Ich stand so lange draußen bis ein Zittern einsetzte. Das nahm ich als Zeichen um wieder reinzugehen. Gleich hinter dem Eingang stand Dillian, ein improvisiertes Handtuch in der Hand.
Lächelnd nahm ich es ihm ab und trocknete mich ab.
Am Feuer ließ ich meine Kleidung trocknen und saß eine halbe Stunde später zum ersten mal wieder komplett trocken und einigermaßen sauber da.
Es war herrlich.
Wir redeten erst nicht viel.
Dillian ging zwischendurch neues Holz suchen, welches er danach zum trocknen ans Feuer legte.
Den ganzen Tag regnete es mal stärker, mal schwächer.
Es wollte einfach nicht aufhören.
Dadurch sank auch die Temperatur in der Höhle und es dauerte nicht lange, bis wir wieder zusammen im Schlafsack eingekuschelt waren, um uns warm zu halten.
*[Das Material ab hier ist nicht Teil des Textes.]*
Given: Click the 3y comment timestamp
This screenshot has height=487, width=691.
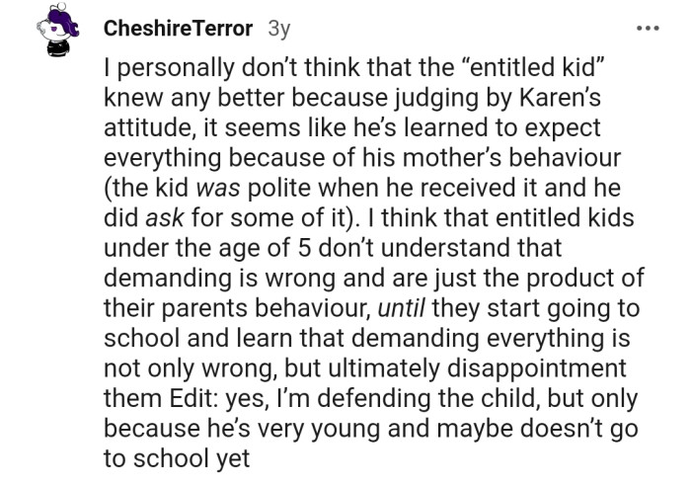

Da das Schweigen dadurch unangenehm wurde und ich nicht über die Zukunft reden wollte, begann ich über etwas anderes zu reden.
Die Vergangenheit.
Wie ich aufgewachsen war, wie ich mit Haymitch gespielt hatte. Einfach alles. Dillian hörte aufmerksam zu und schaute mir dabei die ganze Zeit in die Augen, so dass ich ganz vergaß, dass auch ganz Panem meine Geschichte mithörte. Und als ich müde vom Reden wurde, fing er an zu erzählen. So wechselten wir uns ab und brachten so den Tag herum.
Als die Hymne den Abend einläutete, standen wir auf und gingen zum Eingang.
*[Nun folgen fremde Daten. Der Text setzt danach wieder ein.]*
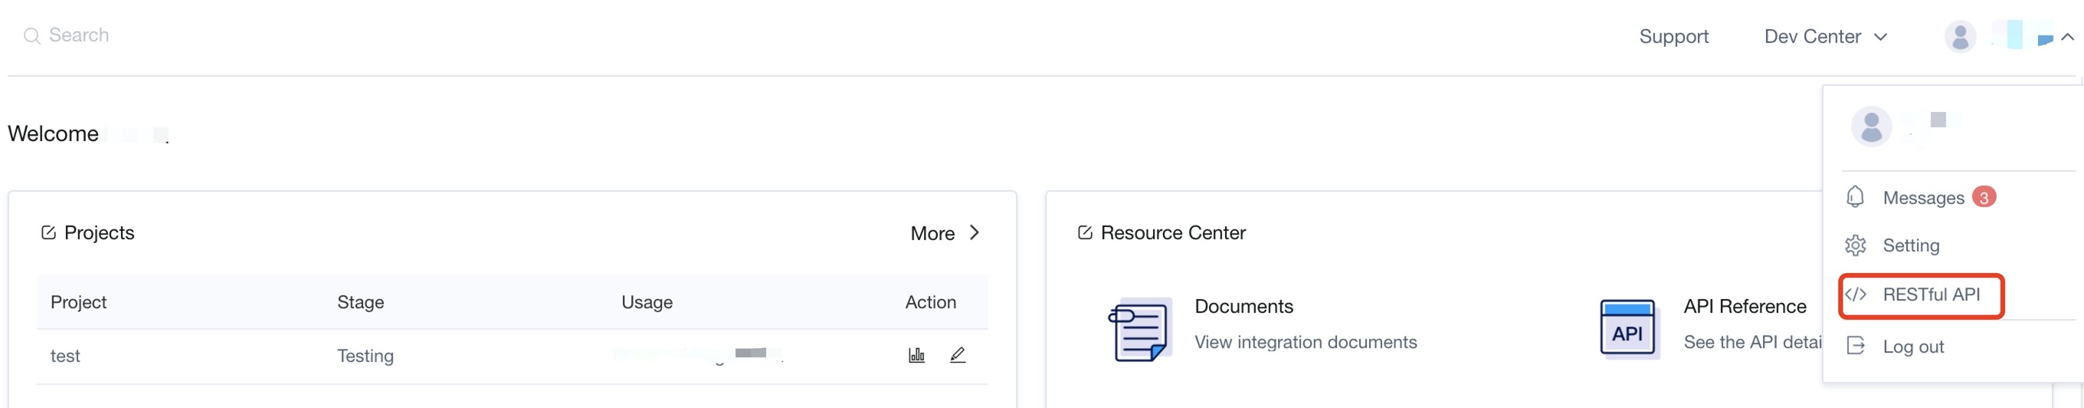Viewport: 2084px width, 408px height.
Task: Click the search magnifier icon
Action: [x=32, y=36]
Automatisch lehnte ich mich an ihn und er nahm mich in die Arme.
So standen wir und warteten auf das Bild des Toten, der in der Nacht gestorben war. Wir hatten keine weiteren Kanonenschüsse gehört, aber die Arena war groß.
Vielleicht hatten wir etwas verpasst.
Das Gesicht des Jungen aus Distrikt 10 wurde eingeblendet.
Danach keines mehr.
Er war also in der Nacht gestorben. Ob irgendwie durch das Unwetter, oder durch einen der anderen Tribute wussten wir nicht.
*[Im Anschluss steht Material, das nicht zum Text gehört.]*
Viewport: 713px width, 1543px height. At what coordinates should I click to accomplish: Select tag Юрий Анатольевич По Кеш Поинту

Wir gingen wieder zurück und setzten uns schweigend hin.
Der Junge war weggelaufen, hatte seine Allianz im Stich gelassen.
Ich wusste nicht, was besser war.
In diesem Sturm allein zu sterben, von uns getötet oder durch eine dieser Mutationen.
Haymitch tauchte wieder vor meinen inneren Auge auf. Wie er von den kleinen Wesen regelrecht aufgespießt wurde.
Ich hielt mir den Kopf und versuchte die Bilder aus meinen Kopf zu verbannen, als ich Dillian besorgt hörte: "Alles okay? Tut dein Kopf wieder weh?"
Ich schüttelte den Kopf, auch wenn es nicht stimmte.
Er tat tatsächlich weh. Ständig.
Der Schmerz war schon fast normal für mich geworden, ich konnte ihn regelrecht ausblenden. Das größere Problem war, dass meine Sicht eingeschränkt war. Wie als wenn ich nur durch einen Tunnel sehen konnte. Da die Dauer dieser Sehschwäche immer länger anhielt war mir klar, dass etwas nicht stimmen konnte. Aber ich sagte ihm es nicht. Ich würde schon irgendwie durchhalten.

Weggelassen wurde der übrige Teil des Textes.